<<<<

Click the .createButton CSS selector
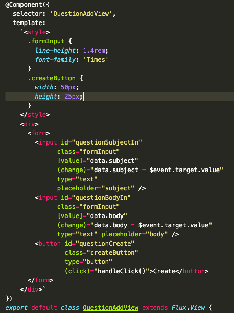The width and height of the screenshot is (234, 313). tap(52, 78)
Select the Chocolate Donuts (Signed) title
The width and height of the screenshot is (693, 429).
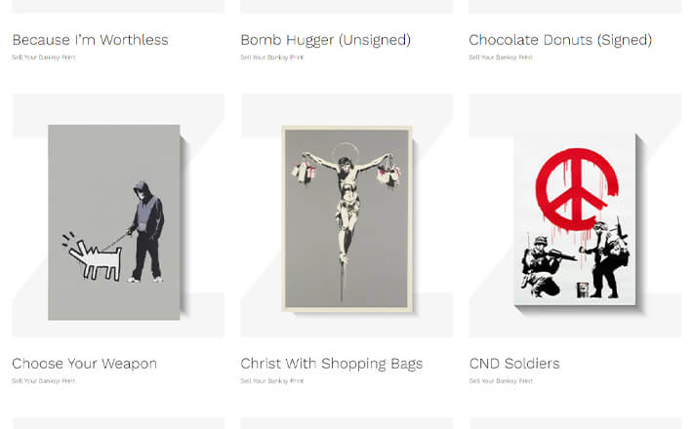pyautogui.click(x=560, y=40)
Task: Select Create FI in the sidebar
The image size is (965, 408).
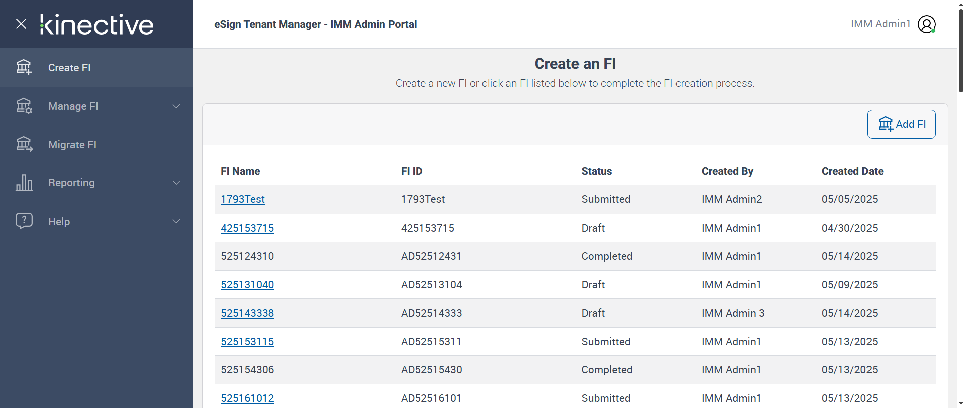Action: [x=69, y=68]
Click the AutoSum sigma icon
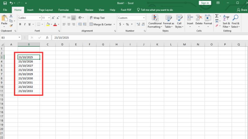 (217, 16)
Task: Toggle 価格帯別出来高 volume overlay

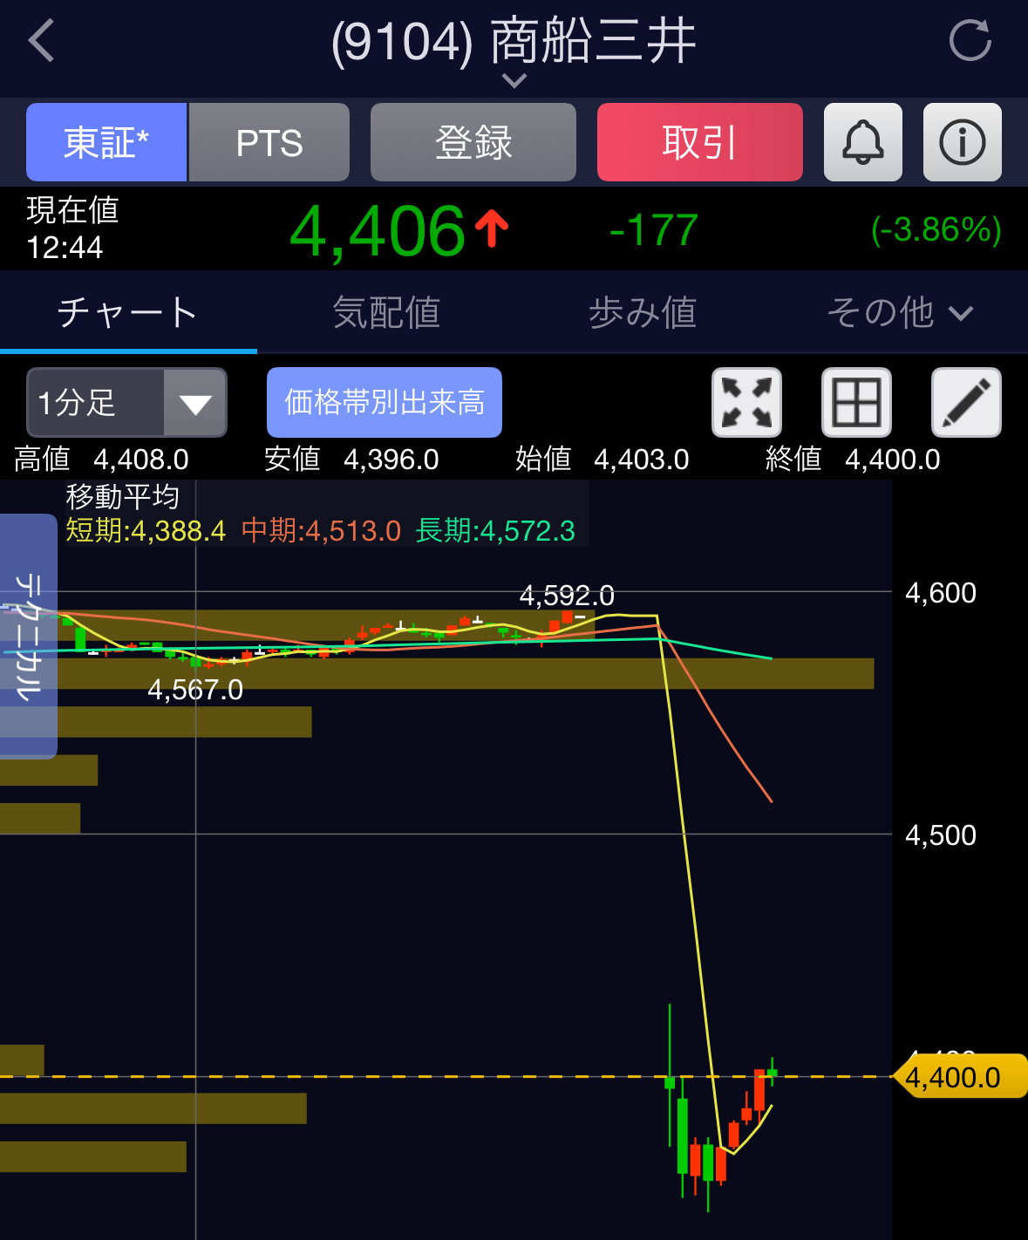Action: click(x=385, y=402)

>>>>

Return nothing except the lines from the line with "The width and height of the screenshot is (693, 429)." through the last line of the records above, copied exactly and without pictures.

SOLUTION TO THIS PROBLEM
The width and height of the screenshot is (693, 429).
pyautogui.click(x=560, y=40)
Task: Select Create FI in the sidebar
The image size is (965, 408).
Action: [x=69, y=68]
Click the AutoSum sigma icon
 (217, 16)
Task: Toggle 価格帯別出来高 volume overlay

Action: click(x=385, y=402)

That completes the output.